#### Testo di riferimento:
- - - - - - -

Ragazzina prigioniera in comunità, operatori rifiutano terapia farmacologica

RAGAZZINA PRIGIONIERA DELLA COMUNITÀ PAOLO VI DI ALESSANDRIA. Dopo il blitz per riprendersela, i genitori chiedono la terapia farmacologica, ma gli operatori si rifiutano.
Avvocato Miraglia: “Se alla ragazzina succede qualcosa, riterremo responsabili la comunità, i servizi sociali e il tribunale dei minorenni.

PAVIA (11 Giugno 2020). La settimana scorsa è stata “liberata” con un blitz, dai suoi genitori, che sono andati a riprenderla alla comunità Paolo VI di Casalnoceto, in provincia di Alessandria, dove il Tribunale dei minorenni di Milano l’aveva confinata due anni fa. Anni nei quali una ragazzina diciassettenne di Pavia veniva imbottita di farmaci, che la rendevano incapace di parlare e di pensare, privandola persino del controllo dei propri bisogni fisiologici.

- - - - - - -

#### Istruzioni:
• a. Dall'articolo sulla ragazzina di Pavia, riporta il passo che inizia con "RAGAZZINA PRIGIONIERA DELLA" e prosegue fino a "propri bisogni fisiologici.".
• b. Secondo l'articolo sulla ragazzina di Pavia, quale tribunale l'aveva collocata nella comunità due anni prima?

#### Voci di dati raccolte:
- - - - - - -

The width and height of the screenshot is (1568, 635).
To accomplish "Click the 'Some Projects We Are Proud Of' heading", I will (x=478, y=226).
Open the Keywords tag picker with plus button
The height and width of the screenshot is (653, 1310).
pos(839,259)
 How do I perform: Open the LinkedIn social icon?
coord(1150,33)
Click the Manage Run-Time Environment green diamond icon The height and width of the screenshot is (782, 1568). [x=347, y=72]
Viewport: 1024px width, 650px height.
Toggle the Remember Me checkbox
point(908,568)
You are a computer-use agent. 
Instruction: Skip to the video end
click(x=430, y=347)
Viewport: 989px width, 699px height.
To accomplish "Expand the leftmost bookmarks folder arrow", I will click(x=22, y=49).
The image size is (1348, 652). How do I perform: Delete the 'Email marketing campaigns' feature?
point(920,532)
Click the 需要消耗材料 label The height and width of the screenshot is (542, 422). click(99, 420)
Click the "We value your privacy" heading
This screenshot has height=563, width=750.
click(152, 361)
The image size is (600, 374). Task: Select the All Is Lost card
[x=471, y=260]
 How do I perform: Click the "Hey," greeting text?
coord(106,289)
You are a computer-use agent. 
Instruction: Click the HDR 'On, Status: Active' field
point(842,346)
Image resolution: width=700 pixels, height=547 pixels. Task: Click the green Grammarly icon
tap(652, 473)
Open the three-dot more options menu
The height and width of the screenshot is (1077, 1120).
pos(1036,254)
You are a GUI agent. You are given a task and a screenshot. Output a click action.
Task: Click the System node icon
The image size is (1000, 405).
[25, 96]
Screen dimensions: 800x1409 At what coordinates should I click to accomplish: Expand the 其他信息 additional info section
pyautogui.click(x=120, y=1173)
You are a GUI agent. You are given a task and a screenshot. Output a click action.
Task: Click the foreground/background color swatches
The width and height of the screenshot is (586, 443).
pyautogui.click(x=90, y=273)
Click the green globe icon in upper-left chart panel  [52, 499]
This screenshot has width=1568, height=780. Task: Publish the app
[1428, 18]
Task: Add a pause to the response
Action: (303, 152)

- - - - - - -

#### Risposte numerate:
• a.
RAGAZZINA PRIGIONIERA DELLA COMUNITÀ PAOLO VI DI ALESSANDRIA. Dopo il blitz per riprendersela, i genitori chiedono la terapia farmacologica, ma gli operatori si rifiutano.
Avvocato Miraglia: “Se alla ragazzina succede qualcosa, riterremo responsabili la comunità, i servizi sociali e il tribunale dei minorenni.

PAVIA (11 Giugno 2020). La settimana scorsa è stata “liberata” con un blitz, dai suoi genitori, che sono andati a riprenderla alla comunità Paolo VI di Casalnoceto, in provincia di Alessandria, dove il Tribunale dei minorenni di Milano l’aveva confinata due anni fa. Anni nei quali una ragazzina diciassettenne di Pavia veniva imbottita di farmaci, che la rendevano incapace di parlare e di pensare, privandola persino del controllo dei propri bisogni fisiologici.

• b. Il Tribunale dei minorenni di Milano.